▶ **Your instructions**:
Look below for the line containing "Given: Sort by 文档格式 column"; from there through the line containing "You are a computer-use agent. This", both lines included, please set down each line exactly and nothing else.

▶ **Records for this task**:
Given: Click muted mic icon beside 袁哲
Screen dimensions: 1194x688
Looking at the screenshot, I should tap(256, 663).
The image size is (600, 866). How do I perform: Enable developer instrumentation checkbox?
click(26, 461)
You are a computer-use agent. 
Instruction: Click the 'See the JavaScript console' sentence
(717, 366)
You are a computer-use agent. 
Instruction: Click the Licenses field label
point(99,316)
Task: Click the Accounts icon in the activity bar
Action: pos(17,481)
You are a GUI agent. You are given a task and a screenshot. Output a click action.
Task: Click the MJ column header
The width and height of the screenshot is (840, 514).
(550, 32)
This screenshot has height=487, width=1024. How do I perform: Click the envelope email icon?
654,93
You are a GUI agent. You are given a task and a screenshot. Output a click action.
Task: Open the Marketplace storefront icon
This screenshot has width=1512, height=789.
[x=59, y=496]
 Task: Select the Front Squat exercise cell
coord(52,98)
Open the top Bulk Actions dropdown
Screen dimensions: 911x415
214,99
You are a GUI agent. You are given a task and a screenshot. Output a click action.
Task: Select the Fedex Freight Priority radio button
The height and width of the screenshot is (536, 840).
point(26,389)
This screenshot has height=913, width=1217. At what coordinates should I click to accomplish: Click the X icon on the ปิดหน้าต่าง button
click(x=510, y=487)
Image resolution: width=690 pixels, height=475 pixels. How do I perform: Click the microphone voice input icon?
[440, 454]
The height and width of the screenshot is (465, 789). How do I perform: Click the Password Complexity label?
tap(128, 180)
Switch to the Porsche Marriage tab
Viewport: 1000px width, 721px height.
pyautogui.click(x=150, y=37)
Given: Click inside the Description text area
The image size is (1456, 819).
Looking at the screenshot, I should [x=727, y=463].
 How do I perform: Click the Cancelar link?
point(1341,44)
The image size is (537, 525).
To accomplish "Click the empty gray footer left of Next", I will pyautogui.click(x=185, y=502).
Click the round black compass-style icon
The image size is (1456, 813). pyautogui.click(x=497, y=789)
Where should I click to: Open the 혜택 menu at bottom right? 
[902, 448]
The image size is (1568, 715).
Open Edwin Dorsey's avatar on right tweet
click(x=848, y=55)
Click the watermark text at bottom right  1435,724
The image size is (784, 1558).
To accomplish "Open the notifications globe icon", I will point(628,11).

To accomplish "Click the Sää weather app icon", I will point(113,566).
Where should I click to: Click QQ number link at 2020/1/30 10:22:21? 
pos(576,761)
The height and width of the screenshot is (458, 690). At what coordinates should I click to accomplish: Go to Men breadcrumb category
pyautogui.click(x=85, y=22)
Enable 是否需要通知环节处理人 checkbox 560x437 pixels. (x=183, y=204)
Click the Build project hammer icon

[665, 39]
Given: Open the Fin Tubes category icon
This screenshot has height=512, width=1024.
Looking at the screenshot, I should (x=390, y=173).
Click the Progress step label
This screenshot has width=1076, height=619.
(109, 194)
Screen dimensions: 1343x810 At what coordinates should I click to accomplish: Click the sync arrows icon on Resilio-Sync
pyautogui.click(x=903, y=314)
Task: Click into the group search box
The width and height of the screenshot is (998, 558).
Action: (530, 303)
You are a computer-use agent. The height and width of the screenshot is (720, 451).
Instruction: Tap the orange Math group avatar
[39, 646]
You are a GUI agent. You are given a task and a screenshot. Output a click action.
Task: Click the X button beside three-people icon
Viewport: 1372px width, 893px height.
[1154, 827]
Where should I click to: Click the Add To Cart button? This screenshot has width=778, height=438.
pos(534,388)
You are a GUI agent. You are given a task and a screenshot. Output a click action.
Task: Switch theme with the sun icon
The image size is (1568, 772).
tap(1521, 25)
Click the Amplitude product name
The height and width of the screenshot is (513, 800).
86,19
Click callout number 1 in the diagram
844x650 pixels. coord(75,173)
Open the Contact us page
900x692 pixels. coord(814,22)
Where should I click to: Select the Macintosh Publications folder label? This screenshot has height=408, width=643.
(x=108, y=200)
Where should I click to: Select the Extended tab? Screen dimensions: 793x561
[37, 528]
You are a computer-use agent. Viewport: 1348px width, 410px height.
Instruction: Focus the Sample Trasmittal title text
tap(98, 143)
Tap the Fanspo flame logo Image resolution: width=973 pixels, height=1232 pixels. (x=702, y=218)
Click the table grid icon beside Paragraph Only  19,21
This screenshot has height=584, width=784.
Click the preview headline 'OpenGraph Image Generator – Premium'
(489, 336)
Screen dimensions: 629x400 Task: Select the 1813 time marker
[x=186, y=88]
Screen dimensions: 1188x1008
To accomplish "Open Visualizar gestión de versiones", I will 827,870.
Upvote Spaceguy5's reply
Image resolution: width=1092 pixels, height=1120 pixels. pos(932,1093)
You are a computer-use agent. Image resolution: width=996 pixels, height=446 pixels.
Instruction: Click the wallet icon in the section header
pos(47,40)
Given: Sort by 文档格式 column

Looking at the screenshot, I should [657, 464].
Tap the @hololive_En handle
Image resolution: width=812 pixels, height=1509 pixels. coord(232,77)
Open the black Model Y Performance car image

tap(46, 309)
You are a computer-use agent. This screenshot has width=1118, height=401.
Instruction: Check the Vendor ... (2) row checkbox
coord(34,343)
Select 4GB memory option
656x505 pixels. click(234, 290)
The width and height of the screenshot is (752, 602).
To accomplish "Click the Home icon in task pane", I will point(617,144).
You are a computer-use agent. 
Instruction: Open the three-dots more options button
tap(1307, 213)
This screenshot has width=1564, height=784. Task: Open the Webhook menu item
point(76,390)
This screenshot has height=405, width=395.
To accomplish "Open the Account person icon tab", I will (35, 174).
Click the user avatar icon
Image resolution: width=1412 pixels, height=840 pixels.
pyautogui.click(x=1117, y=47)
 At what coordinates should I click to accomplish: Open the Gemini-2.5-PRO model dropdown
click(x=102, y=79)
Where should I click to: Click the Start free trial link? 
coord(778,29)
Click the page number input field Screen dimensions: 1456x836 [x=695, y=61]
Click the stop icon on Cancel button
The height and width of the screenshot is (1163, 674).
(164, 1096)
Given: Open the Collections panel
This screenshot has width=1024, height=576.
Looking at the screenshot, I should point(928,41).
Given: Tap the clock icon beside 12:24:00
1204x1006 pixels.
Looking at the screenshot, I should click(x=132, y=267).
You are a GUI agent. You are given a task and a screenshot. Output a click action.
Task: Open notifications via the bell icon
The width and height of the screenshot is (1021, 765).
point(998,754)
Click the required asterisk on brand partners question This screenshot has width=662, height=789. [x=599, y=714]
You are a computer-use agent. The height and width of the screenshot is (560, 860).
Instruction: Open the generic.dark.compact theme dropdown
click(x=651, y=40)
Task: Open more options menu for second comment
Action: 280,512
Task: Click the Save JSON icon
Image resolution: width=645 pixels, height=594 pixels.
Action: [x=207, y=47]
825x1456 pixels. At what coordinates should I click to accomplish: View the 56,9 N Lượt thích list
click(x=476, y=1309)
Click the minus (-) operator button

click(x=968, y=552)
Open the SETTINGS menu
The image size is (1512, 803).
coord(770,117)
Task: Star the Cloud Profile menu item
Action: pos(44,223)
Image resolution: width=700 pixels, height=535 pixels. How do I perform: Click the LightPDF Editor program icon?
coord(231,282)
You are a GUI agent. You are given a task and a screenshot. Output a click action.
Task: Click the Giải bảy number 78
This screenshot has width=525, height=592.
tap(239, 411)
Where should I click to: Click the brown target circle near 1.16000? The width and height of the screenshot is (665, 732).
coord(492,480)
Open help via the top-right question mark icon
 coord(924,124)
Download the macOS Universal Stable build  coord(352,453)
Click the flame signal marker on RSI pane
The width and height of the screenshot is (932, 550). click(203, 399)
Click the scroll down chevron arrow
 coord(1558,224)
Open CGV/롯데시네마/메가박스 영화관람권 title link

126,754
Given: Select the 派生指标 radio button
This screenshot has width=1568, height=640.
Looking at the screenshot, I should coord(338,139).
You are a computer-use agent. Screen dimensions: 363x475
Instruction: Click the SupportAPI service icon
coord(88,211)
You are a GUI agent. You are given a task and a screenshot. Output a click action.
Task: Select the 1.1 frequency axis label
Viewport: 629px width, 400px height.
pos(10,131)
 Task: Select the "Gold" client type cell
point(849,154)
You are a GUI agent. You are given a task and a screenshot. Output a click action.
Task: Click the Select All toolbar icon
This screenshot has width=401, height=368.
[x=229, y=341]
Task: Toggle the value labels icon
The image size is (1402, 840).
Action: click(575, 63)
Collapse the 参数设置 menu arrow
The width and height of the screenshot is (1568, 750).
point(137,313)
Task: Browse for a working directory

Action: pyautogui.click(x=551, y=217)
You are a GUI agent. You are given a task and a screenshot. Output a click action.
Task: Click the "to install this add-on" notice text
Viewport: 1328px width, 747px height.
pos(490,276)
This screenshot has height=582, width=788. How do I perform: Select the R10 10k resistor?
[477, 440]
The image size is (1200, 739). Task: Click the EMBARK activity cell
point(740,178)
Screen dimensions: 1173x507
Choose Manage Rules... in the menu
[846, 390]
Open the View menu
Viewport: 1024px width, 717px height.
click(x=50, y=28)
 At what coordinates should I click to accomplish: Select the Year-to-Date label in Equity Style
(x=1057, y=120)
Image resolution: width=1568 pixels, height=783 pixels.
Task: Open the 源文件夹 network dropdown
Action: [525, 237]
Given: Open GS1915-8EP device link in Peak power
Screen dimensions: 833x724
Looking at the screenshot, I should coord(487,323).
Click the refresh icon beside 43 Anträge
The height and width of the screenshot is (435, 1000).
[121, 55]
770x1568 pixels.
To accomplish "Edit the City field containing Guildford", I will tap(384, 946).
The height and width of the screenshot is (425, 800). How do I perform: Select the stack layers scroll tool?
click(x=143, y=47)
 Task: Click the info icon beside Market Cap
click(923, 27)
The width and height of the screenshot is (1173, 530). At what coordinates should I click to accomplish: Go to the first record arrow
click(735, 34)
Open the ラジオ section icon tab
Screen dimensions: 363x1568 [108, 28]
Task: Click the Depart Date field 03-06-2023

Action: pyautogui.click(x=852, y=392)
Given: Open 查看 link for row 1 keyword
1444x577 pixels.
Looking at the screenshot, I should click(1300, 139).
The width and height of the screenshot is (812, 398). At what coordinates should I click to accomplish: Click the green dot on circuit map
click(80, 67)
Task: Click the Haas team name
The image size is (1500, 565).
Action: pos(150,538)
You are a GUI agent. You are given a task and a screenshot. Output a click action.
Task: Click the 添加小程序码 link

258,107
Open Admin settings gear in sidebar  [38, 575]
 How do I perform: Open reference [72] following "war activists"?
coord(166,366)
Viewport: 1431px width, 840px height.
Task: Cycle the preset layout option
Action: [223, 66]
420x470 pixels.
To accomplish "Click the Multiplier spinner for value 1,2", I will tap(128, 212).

▶ **Response to the exercise**:
Given: Sort by 文档格式 column

Looking at the screenshot, I should [657, 464].
Tap the @hololive_En handle
Image resolution: width=812 pixels, height=1509 pixels. coord(232,77)
Open the black Model Y Performance car image

tap(46, 309)
You are a computer-use agent. This screenshot has width=1118, height=401.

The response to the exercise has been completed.